Pour les mêmes raisons, la chambre du conseil de la Cour d'appel est d’avis qu’il n’y a pas lieu de surseoir à statuer sur la demande d’extradition aux fins de poursuite en attendant que les autorités de la République de Serbie donnent des garanties quant à l’intégrité physique de PRE) en cas d’extradition.

Comme la chambre du conseil de la Cour d’appel émet un avis positif à l’extradition de PRE) , elle n’a pas à statuer sur la demande de mise en liberté que celui-ci a formulée dans son mémoire en suite et comme conséquence d’un éventuel avis négatif. Il est en outre loisible à la

personne arrêtée de présenter, par voie de requête, une demande de mise en liberté en application de l’article 20, alinéa 5, de la loi du 20 juin 2001 sur l’extradition.

En résumé : La demande d’extradition a été présentée en conformité de l’article 15 de la loi du 20 juin 2001 sur l’extradition.

Les faits imputés à PRE) sont punis par les lois serbe et luxembourgeoise d’une peine privative de liberté d’un maximum d’au moins un an.

Les restrictions énumérées aux articles 4 à 14 de la loi du 20 juin 2001 ne sont pas données en l’espèce.

La qualité de ressortissant de PRE) au sens de l'article 6, alinéa 1 er , b), ne s’oppose pas à l’extradition.

Le détenu est identique avec la personne faisant l’objet de la demande d’extradition.

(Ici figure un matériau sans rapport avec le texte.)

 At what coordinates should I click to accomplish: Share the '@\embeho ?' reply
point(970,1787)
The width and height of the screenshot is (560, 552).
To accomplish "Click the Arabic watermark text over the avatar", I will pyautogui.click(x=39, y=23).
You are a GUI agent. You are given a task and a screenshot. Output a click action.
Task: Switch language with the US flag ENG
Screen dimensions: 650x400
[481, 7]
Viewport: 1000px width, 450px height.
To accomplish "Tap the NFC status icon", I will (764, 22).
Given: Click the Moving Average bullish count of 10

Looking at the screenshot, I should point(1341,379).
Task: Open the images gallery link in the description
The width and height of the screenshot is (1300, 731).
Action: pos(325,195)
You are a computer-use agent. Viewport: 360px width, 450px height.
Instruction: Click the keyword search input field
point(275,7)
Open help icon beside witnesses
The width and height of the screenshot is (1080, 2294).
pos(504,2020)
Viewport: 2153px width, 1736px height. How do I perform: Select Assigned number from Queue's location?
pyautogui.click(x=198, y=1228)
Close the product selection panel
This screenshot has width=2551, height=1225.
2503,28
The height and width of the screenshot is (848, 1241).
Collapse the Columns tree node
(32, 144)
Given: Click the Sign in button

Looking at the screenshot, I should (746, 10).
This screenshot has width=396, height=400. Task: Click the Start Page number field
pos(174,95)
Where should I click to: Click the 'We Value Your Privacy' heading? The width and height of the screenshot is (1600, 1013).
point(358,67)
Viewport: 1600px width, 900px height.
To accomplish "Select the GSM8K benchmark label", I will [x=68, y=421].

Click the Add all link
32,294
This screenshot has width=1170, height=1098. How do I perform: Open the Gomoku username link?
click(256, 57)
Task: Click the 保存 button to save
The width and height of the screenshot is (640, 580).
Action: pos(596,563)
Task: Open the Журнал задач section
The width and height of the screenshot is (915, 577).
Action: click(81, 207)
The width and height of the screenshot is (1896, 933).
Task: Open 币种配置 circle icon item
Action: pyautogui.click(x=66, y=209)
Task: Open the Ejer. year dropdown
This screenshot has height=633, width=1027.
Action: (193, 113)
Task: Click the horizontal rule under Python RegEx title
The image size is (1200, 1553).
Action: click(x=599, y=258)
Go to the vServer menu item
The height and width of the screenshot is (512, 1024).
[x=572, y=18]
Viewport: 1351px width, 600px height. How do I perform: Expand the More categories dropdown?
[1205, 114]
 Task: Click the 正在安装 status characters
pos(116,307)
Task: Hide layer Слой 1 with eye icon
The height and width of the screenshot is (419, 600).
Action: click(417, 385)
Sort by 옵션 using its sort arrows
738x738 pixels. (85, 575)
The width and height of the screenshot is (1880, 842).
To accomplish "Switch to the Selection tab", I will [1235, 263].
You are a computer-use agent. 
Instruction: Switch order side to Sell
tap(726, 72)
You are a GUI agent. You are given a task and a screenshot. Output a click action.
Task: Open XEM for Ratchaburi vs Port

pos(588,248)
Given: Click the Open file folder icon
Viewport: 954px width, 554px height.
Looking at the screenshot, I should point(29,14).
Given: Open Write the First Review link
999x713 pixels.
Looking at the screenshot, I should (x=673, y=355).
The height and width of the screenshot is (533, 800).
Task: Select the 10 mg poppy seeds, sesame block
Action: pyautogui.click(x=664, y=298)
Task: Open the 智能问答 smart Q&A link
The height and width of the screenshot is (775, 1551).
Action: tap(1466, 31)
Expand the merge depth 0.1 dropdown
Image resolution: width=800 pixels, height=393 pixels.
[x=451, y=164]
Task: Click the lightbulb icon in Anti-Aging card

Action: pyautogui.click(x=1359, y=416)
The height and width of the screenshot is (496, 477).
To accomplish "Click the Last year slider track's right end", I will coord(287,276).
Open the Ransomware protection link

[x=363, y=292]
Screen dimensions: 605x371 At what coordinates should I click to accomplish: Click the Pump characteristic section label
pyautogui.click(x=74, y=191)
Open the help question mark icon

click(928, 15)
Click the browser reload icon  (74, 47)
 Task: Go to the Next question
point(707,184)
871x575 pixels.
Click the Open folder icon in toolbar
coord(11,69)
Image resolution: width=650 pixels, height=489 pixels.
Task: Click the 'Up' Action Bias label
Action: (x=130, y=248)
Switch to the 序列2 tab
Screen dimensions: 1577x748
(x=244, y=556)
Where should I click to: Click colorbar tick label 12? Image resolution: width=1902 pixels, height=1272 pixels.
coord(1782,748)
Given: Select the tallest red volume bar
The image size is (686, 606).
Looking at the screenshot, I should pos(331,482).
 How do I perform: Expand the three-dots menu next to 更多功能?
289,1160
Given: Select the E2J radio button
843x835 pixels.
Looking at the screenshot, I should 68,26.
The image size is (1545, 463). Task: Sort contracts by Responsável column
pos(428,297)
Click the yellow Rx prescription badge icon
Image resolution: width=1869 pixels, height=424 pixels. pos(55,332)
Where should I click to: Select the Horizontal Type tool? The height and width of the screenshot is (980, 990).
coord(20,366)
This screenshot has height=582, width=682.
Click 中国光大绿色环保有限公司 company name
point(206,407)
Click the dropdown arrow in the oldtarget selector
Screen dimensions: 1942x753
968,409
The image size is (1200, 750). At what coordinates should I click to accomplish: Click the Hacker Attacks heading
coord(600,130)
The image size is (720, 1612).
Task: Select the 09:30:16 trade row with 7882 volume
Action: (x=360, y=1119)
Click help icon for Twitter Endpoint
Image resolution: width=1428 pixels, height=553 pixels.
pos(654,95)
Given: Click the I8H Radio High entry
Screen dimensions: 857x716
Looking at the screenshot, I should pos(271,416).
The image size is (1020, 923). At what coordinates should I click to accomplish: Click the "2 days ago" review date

En conséquence, la chambre du conseil de la Cour d’appel est d’avis

que l’exception de nullité de la procédure d’extradition soulevée par PRE) est irrecevable ;

qu’il y a lieu d’accorder aux autorités de la République de Serbie l’extradition de PRE) , préqualifié, aux fins d’exécution du jugement rendu le 15 août 2011 par le tribunal de (…) (référence K.7/11) et aux fins de poursuite en exécution du mandat d’arrêt K- 95/10 du 18 février 2013, qui a trait à sa poursuite en Serbie du chef de tentative de meurtre et de détention d’armes prohibées.

Ainsi fait et jugé par la chambre du conseil de la Cour d'appel du Grand- Duché de Luxembourg à Luxembourg, Cité Judiciaire, Plateau du St. Esprit, où étaient présents:

Camille HOFFMANN, président de chambre, Mireille HARTMANN, premier conseiller, Carole KERSCHEN, conseiller,

qui ont signé le présent arrêt avec le greffier assumé Simone ANGEL.